With no Direction Home... Like a Complete Unknown

BioFabric does not like it when the direction home is a complete unknown! (Or something like that; apologies to Bob Dylan).

This posting will be a quick side trip into an undocumented BioFabric feature that can be useful. Whenever you import a SIF file, each link needs to be tagged with a relationship identifier, per the SIF format:

node1_ID [tab] linkTag [tab] node2_ID

BioFabric displays that link tag whenever you mouse over the link, as well as in the Network Magnifier and Network Tour displays. It also insists on knowing whether the relationship indicated by the tag is directed or not. So after a SIF file has been read in, you are confronted with a dialog box that insists that you identify whether each link tag identifies a directed or an undirected edge in the graph. For example, for this tiny little SIF file: 

foo UNDIR bar
foo DIR   baz

You are presented with this dialog box when you import it:

BioFabric Specify Directional Relationships DIalog
Click on picture to enlarge

In this case, since we wish the link tagged DIR to be directed, we would check the box on the right side of the row labeled  DIR and then hit the OK button to finish the import. When the number of link tags is small, it's not too onerous, and the benefit is that you can create a graph with an explicit mixture of directed and undirected edges.

However, things can start to get painful when the number of link tags starts to grow. The worst case is when you are tagging links with real numbers with a large number of significant digits, since the table in the above dialog will create a row for each one of those values. For that reason, it is best to truncate real-valued link tags to <= 2 digits to keep this from getting out of hand.

If you do have a lot of tags to deal with, you will note there are two buttons on the lower left that give you useful shortcuts. You can make every link either directed or undirected by using those buttons. But what do you do if there is a mixture?

On that count, there is good news and bad news. I'll give the good news first: the Load From File... button allows you to specify the whether link tags represent directed or undirected edges using an input file. Unfortunately, it has not actually been documented anywhere what the file format is... until now! It needs to be an attribute file that has a format similar to the node attribute file used to specify node layout order. The file suffix can be whatever you want, but the file chooser dialog will highlight files with an .rda suffix. (I guess I was thinking that it would stand for relation directed attribute?) The file contents has a required column header line, followed by one and only one row for each and every link tag. Provide true for directed links, and false for directed links.  An example for the given SIF file is:


Relation Directed
UNDIR = false
DIR = true

So, if you load in the above sample file, your SIF import will look like the picture below, with BioFabric using an arrowhead to show the direction of an edge.  But, at the moment, that's all it does to treat directed edges in a special fashion. Most notably, the layout algorithms completely ignore directionality in the current version.
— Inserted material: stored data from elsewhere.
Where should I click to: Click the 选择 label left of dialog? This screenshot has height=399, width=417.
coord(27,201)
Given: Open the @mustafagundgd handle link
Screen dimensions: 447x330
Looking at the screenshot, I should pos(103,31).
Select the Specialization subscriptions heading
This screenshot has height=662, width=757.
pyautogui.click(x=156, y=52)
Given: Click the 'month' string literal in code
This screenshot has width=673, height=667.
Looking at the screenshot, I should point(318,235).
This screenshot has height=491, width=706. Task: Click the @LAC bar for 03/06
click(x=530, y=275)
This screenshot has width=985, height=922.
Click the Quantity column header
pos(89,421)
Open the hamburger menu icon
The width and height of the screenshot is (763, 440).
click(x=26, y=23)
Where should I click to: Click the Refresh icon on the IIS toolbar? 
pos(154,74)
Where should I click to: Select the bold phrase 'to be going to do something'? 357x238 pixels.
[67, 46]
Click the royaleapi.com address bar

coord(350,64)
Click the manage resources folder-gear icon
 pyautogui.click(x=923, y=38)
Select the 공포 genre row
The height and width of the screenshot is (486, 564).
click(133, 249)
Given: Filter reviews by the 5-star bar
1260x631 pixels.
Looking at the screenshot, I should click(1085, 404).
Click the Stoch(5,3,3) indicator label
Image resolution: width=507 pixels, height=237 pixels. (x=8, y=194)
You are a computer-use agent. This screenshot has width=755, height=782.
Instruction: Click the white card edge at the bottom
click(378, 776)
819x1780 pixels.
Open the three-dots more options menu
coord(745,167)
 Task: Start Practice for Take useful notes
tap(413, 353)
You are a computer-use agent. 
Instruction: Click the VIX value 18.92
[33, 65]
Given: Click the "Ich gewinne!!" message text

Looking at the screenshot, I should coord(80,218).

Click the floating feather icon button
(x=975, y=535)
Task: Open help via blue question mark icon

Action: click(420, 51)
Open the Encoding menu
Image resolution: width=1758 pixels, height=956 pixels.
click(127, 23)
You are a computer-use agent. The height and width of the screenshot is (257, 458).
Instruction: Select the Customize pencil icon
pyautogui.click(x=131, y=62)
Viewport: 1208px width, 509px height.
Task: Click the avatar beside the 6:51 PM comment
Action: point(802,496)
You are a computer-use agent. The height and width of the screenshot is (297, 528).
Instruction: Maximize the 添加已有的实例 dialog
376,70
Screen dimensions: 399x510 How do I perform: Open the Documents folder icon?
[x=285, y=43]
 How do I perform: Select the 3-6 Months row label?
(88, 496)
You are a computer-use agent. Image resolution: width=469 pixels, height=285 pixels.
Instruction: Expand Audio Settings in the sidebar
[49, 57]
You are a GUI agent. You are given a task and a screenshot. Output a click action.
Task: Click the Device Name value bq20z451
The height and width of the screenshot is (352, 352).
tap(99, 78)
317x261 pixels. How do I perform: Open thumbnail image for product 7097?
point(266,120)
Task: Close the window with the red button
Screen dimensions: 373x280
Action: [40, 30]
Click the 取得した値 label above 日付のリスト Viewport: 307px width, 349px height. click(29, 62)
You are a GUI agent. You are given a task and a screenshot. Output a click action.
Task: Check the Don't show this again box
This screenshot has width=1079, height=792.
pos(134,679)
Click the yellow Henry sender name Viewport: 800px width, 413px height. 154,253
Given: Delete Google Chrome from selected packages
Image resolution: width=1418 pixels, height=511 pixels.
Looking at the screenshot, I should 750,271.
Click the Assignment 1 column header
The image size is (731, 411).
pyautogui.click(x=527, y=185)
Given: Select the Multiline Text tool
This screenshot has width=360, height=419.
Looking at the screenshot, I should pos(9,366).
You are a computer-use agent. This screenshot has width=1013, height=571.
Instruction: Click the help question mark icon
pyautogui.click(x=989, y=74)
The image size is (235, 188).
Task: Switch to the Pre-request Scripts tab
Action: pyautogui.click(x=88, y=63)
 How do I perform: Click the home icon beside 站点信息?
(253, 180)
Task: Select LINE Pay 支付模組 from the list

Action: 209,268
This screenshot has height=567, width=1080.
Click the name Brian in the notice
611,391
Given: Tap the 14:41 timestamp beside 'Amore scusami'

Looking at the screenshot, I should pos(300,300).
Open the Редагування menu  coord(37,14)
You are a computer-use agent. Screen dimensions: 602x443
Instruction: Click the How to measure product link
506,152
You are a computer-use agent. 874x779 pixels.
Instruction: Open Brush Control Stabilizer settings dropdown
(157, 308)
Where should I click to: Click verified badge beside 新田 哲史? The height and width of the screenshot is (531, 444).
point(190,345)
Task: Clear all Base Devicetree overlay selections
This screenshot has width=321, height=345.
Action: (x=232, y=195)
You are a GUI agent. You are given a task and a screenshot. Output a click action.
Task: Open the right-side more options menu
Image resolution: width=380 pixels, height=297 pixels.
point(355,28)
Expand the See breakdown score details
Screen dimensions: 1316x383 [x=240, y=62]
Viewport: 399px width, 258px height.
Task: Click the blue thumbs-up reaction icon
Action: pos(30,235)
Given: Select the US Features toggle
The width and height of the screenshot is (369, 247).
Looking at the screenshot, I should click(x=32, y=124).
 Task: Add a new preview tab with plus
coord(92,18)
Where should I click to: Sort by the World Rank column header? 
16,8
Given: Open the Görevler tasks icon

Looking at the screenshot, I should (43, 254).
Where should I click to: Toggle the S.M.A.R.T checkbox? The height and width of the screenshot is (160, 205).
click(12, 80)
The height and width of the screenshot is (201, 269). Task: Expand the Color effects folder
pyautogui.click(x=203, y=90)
A very tiny BioFabric network visualization
Click on picture to enlarge (but why would you?)
That was the good news. The bad news is that there is a bug in the implementation. If you note, I wrote the two link tags out in all uppercase in this example That's because the Load from File... option is stuck at only recognizing all uppercase tags. If your SIF file is using lower- or mixed-case tags, the program will complain and reject the .rda file. That bug has just been added to the GitHub BioFabric Issues Page! That's the beauty of open source: you got no secrets to conceal (OK, more apologies to Bob Dylan).